■ Data under study
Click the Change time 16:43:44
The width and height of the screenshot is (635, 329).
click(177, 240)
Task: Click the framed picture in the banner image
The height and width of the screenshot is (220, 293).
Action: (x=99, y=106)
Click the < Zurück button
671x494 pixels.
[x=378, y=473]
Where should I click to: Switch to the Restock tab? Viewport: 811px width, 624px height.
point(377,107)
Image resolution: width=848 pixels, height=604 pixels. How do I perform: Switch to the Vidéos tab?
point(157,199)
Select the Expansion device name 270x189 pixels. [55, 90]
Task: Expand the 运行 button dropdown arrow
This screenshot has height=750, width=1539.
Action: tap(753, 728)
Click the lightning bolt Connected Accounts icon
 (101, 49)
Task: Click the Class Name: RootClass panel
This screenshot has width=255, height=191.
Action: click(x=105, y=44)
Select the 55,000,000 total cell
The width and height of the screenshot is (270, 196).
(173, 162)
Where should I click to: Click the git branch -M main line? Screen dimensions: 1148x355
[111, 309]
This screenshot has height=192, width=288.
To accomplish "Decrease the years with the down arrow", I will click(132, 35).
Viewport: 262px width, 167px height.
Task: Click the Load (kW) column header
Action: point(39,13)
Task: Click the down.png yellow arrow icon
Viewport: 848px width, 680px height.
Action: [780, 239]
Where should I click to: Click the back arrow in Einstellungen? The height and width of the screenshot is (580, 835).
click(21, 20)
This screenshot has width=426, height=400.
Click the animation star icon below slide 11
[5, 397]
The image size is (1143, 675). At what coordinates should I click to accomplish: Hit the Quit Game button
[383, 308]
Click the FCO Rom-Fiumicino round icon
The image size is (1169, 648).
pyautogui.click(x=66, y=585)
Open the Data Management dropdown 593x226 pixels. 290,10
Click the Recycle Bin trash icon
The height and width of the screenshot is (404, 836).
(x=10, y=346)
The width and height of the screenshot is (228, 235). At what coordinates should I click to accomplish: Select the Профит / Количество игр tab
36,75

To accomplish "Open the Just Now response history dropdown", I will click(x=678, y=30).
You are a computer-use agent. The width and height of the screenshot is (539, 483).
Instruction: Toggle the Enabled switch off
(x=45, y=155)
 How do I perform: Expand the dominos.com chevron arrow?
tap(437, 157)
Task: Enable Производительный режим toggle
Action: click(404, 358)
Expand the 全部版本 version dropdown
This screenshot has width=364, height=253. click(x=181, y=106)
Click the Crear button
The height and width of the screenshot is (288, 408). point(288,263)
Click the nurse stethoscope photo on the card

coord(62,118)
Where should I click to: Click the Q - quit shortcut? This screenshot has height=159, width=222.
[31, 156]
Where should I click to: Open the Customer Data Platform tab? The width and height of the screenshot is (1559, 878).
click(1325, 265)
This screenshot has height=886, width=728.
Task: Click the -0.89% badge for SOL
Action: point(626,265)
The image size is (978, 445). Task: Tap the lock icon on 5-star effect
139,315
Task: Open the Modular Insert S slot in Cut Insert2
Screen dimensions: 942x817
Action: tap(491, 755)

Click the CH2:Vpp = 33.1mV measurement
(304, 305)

■ Task to carry out
All the lines above need to be printed again, exactly.

■ Your solution
Click the Change time 16:43:44
The width and height of the screenshot is (635, 329).
click(177, 240)
Task: Click the framed picture in the banner image
The height and width of the screenshot is (220, 293).
Action: (x=99, y=106)
Click the < Zurück button
671x494 pixels.
[x=378, y=473]
Where should I click to: Switch to the Restock tab? Viewport: 811px width, 624px height.
point(377,107)
Image resolution: width=848 pixels, height=604 pixels. How do I perform: Switch to the Vidéos tab?
point(157,199)
Select the Expansion device name 270x189 pixels. [55, 90]
Task: Expand the 运行 button dropdown arrow
This screenshot has height=750, width=1539.
Action: tap(753, 728)
Click the lightning bolt Connected Accounts icon
 (101, 49)
Task: Click the Class Name: RootClass panel
This screenshot has width=255, height=191.
Action: click(x=105, y=44)
Select the 55,000,000 total cell
The width and height of the screenshot is (270, 196).
(173, 162)
Where should I click to: Click the git branch -M main line? Screen dimensions: 1148x355
[111, 309]
This screenshot has height=192, width=288.
To accomplish "Decrease the years with the down arrow", I will click(132, 35).
Viewport: 262px width, 167px height.
Task: Click the Load (kW) column header
Action: point(39,13)
Task: Click the down.png yellow arrow icon
Viewport: 848px width, 680px height.
Action: [780, 239]
Where should I click to: Click the back arrow in Einstellungen? The height and width of the screenshot is (580, 835).
click(21, 20)
This screenshot has width=426, height=400.
Click the animation star icon below slide 11
[5, 397]
The image size is (1143, 675). At what coordinates should I click to accomplish: Hit the Quit Game button
[383, 308]
Click the FCO Rom-Fiumicino round icon
The image size is (1169, 648).
pyautogui.click(x=66, y=585)
Open the Data Management dropdown 593x226 pixels. 290,10
Click the Recycle Bin trash icon
The height and width of the screenshot is (404, 836).
(x=10, y=346)
The width and height of the screenshot is (228, 235). At what coordinates should I click to accomplish: Select the Профит / Количество игр tab
36,75

To accomplish "Open the Just Now response history dropdown", I will click(x=678, y=30).
You are a computer-use agent. The width and height of the screenshot is (539, 483).
Instruction: Toggle the Enabled switch off
(x=45, y=155)
 How do I perform: Expand the dominos.com chevron arrow?
tap(437, 157)
Task: Enable Производительный режим toggle
Action: click(404, 358)
Expand the 全部版本 version dropdown
This screenshot has width=364, height=253. click(x=181, y=106)
Click the Crear button
The height and width of the screenshot is (288, 408). point(288,263)
Click the nurse stethoscope photo on the card

coord(62,118)
Where should I click to: Click the Q - quit shortcut? This screenshot has height=159, width=222.
[31, 156]
Where should I click to: Open the Customer Data Platform tab? The width and height of the screenshot is (1559, 878).
click(1325, 265)
This screenshot has height=886, width=728.
Task: Click the -0.89% badge for SOL
Action: point(626,265)
The image size is (978, 445). Task: Tap the lock icon on 5-star effect
139,315
Task: Open the Modular Insert S slot in Cut Insert2
Screen dimensions: 942x817
Action: tap(491, 755)

Click the CH2:Vpp = 33.1mV measurement
(304, 305)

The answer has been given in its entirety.